(SET TASK): Put everything from the line containing "770x578 pixels." down to the line containing "(x=451, y=484)", both ends included, into a JSON list of strings with one string per line. Leave out blank lines.

##### SOURCE DATA

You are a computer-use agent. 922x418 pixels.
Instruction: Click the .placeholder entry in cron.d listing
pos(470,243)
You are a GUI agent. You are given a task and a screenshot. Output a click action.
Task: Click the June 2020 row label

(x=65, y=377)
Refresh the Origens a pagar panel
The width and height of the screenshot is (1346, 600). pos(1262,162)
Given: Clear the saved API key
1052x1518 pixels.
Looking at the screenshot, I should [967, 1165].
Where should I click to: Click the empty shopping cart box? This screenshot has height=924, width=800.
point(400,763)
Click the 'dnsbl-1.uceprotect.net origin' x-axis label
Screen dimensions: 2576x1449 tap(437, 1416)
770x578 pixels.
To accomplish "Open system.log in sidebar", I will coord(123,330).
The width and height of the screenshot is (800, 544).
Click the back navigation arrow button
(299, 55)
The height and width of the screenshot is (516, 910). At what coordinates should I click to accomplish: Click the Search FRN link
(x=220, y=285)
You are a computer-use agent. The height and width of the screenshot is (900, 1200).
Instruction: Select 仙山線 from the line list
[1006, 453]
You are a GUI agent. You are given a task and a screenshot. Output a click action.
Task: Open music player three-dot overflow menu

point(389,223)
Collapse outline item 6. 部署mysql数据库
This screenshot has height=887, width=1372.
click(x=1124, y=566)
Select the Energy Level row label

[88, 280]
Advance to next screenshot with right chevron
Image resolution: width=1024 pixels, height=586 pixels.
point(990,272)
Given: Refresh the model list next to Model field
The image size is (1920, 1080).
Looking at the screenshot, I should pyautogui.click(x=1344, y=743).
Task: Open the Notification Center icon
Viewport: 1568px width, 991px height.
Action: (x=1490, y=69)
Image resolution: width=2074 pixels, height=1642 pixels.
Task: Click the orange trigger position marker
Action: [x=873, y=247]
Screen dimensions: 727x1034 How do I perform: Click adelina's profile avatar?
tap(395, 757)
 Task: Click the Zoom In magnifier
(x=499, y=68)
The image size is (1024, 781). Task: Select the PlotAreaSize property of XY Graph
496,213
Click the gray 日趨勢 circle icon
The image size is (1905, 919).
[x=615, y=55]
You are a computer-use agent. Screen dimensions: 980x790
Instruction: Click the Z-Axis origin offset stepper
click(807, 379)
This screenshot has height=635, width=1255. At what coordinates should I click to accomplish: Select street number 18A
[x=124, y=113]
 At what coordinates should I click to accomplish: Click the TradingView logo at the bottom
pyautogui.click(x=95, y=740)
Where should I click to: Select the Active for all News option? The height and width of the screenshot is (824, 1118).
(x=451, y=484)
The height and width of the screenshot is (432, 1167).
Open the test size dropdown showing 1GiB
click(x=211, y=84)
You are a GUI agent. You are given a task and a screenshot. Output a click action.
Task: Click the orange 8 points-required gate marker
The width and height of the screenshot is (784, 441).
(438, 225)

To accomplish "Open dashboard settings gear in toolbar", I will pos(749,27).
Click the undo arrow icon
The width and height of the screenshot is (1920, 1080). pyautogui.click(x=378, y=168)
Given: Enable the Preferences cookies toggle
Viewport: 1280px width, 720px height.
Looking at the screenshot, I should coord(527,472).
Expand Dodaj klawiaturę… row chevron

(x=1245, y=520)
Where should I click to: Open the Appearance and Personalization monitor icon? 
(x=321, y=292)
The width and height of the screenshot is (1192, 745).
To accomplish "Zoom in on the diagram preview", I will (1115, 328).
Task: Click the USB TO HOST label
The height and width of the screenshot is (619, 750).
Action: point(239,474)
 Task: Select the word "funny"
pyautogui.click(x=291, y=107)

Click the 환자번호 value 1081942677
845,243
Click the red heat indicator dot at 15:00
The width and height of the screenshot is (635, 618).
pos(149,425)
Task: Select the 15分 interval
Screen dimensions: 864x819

##########

(RESPONSE TO THE EXERCISE):
[
  "770x578 pixels.",
  "To accomplish \"Open system.log in sidebar\", I will coord(123,330).",
  "The width and height of the screenshot is (800, 544).",
  "Click the back navigation arrow button",
  "(299, 55)",
  "The height and width of the screenshot is (516, 910). At what coordinates should I click to accomplish: Click the Search FRN link",
  "(x=220, y=285)",
  "You are a computer-use agent. The height and width of the screenshot is (900, 1200).",
  "Instruction: Select 仙山線 from the line list",
  "[1006, 453]",
  "You are a GUI agent. You are given a task and a screenshot. Output a click action.",
  "Task: Open music player three-dot overflow menu",
  "point(389,223)",
  "Collapse outline item 6. 部署mysql数据库",
  "This screenshot has height=887, width=1372.",
  "click(x=1124, y=566)",
  "Select the Energy Level row label",
  "[88, 280]",
  "Advance to next screenshot with right chevron",
  "Image resolution: width=1024 pixels, height=586 pixels.",
  "point(990,272)",
  "Given: Refresh the model list next to Model field",
  "The image size is (1920, 1080).",
  "Looking at the screenshot, I should pyautogui.click(x=1344, y=743).",
  "Task: Open the Notification Center icon",
  "Viewport: 1568px width, 991px height.",
  "Action: (x=1490, y=69)",
  "Image resolution: width=2074 pixels, height=1642 pixels.",
  "Task: Click the orange trigger position marker",
  "Action: [x=873, y=247]",
  "Screen dimensions: 727x1034 How do I perform: Click adelina's profile avatar?",
  "tap(395, 757)",
  " Task: Click the Zoom In magnifier",
  "(x=499, y=68)",
  "The image size is (1024, 781). Task: Select the PlotAreaSize property of XY Graph",
  "496,213",
  "Click the gray 日趨勢 circle icon",
  "The image size is (1905, 919).",
  "[x=615, y=55]",
  "You are a computer-use agent. Screen dimensions: 980x790",
  "Instruction: Click the Z-Axis origin offset stepper",
  "click(807, 379)",
  "This screenshot has height=635, width=1255. At what coordinates should I click to accomplish: Select street number 18A",
  "[x=124, y=113]",
  " At what coordinates should I click to accomplish: Click the TradingView logo at the bottom",
  "pyautogui.click(x=95, y=740)",
  "Where should I click to: Select the Active for all News option? The height and width of the screenshot is (824, 1118).",
  "(x=451, y=484)"
]